— “УГОН ТЕЛЕЖЕК. АРЕСТ МЕСТНОГО ЖИТЕЛЯ”?
— Первый абзац, Бобби.
— “Когда вчера ближе к вечеру полиция явилась в его дом в Понд-Лейне, Джон Т. Андерсон из Харвича подробно рассказал им о своем увлечении — он коллекционирует тележки для супермаркетов. “Он очень интересно говорил на эту тему, — сказал полицейский Кэрби Моллой из харвичской полиции, — но мы не были окончательно убеждены, что все его тележки приобретены честным путем”. Оказалось, что Моллой попал в точку. Из пятидесяти с лишним тележек на заднем дворе мистера Андерсона по меньшей мере двадцать были украдены из харвичских “Любой бакалеи” и супермаркета. Обнаружено было даже несколько тележек из супермаркета в Стансбери”.
— Достаточно, — сказал Тед, ополаскивая бритву в горячей воде и поднося к намыленной шее. — Тяжеловесные провинциальные прохаживания по поводу мелкого маниакального воровства.
— Я не понимаю.
— Судя по всему, мистер Андерсон страдает неврозом — иными словами, душевным расстройством. По-твоему, душевные расстройства смешны?

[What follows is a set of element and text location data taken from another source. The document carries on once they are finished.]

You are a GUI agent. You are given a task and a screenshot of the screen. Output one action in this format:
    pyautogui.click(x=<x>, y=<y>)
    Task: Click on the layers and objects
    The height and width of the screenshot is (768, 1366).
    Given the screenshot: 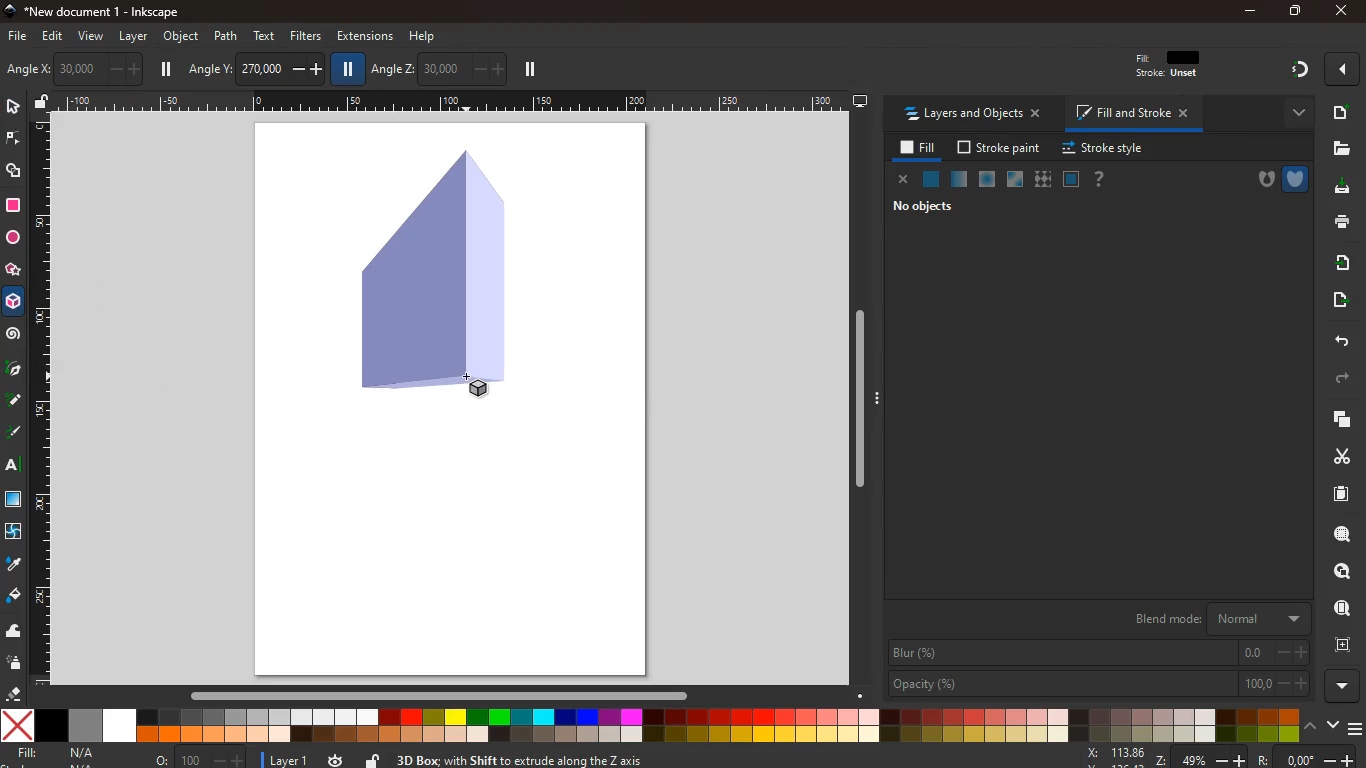 What is the action you would take?
    pyautogui.click(x=978, y=115)
    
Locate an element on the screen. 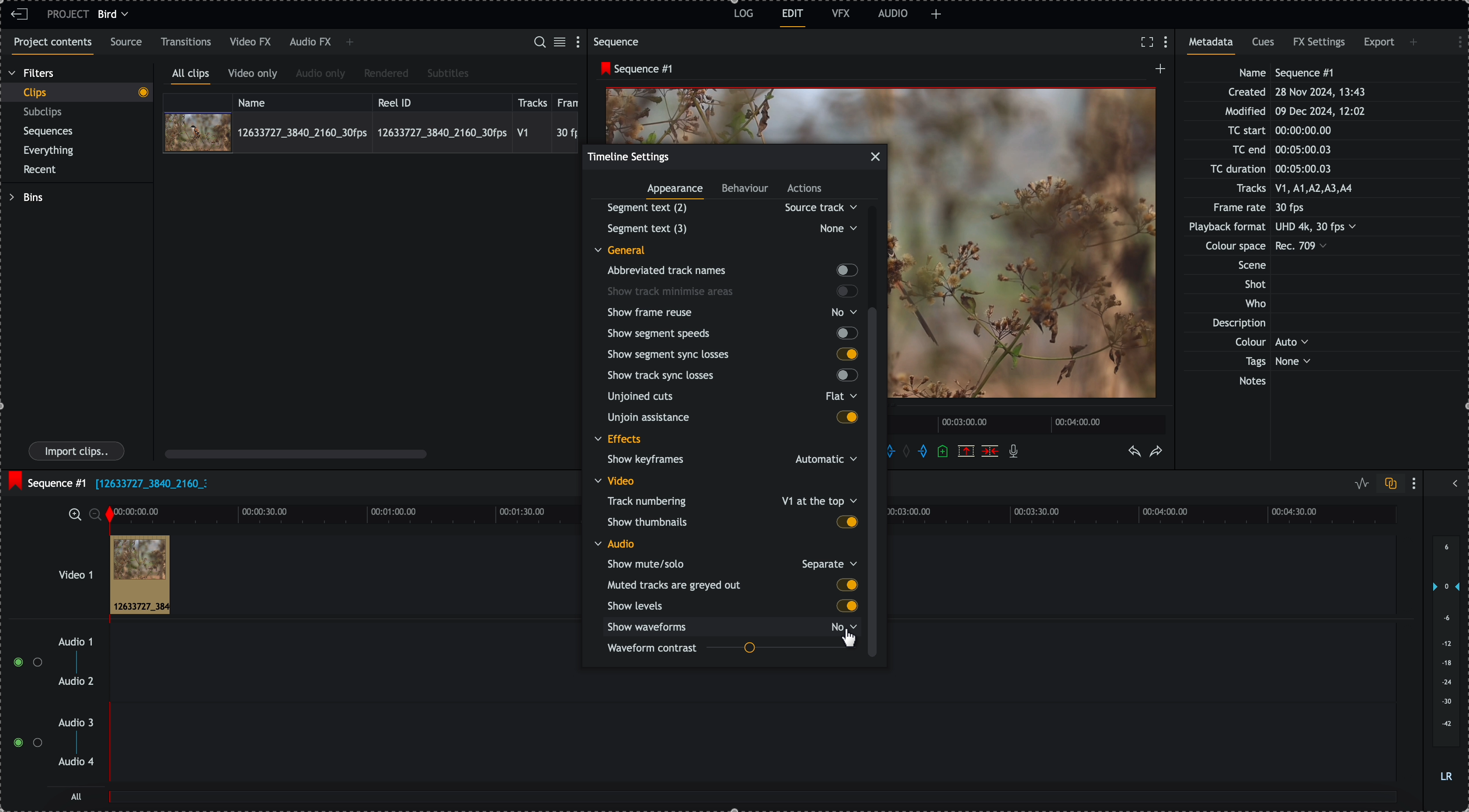  sequence #1 is located at coordinates (46, 480).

— Да нет. Людей, у которых винтиков не хватает, мне жалко.
— Рад слышать. Я знавал людей, у которых винтиков вовсе не было. Очень много таких людей, если на то пошло. Они часто кажутся жалкими, иногда вызывают благоговение, иногда внушают ужас, но они не смешны. “УГОН ТЕЛЕЖЕК”! — надо же. А что еще там есть?
— “ВОСХОДЯЩАЯ КИНОЗВЕЗДА ПОГИБЛА В АВТОКАТАСТРОФЕ В ЕВРОПЕ”.
— Фу! Не надо.
— “ЯНКИ” ПРИОБРЕЛИ ИГРОКА У “СЕНАТОРОВ”?
— Что бы там “Янки” ни делали с “Сенаторами”, меня не интересует.
— “АЛЬБИНИ ПРИМЕРИВАЕТ РОЛЬ ПОБЕЖДЕННОГО”?
— Да, эту, пожалуйста, прочти.
Тед внимательно слушал, тщательно брея горло. Самого Бобби статья не слишком увлекла — она же все-таки была не про Флойда Паттерсона или Ингемара Йоханссона (Салл прозвал шведского боксера Инге-Детка), но тем не менее читал он старательно. Бой из двенадцати раундов между Томми “Ураганом” Хейвудом и Эдди Альбини должен был состояться вечером в следующую среду в Мэдисон-Сквер-Гарден. Оба противника отлично показали себя в прошлом, но важным, если не решающим, фактором считался возраст — двадцатитрехлетний Хейвуд против тридцатишестилетнего Эдди Альбини, и признанный фаворит. Победителю открывалась возможность осенью встретиться с чемпионом в тяжелом весе, оспаривая его титул, — примерно тогда, когда Ричард Никсон станет президентом (мать Бобби не сомневалась в его победе: даже не важно, что Кеннеди — католик, просто он слишком молод и по горячности способен наломать много дров).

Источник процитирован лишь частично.